─── SUPPLIED MATERIAL ───

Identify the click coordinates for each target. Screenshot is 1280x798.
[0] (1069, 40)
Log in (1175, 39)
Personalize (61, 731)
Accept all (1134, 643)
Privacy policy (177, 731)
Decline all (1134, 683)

───

> [PROBLEM]:
I would like you to restate word for word the lines from the one with "Personalize (61, 731)" through the last line of the material above, and only those.

> [TASK ANSWER]:
Personalize (61, 731)
Accept all (1134, 643)
Privacy policy (177, 731)
Decline all (1134, 683)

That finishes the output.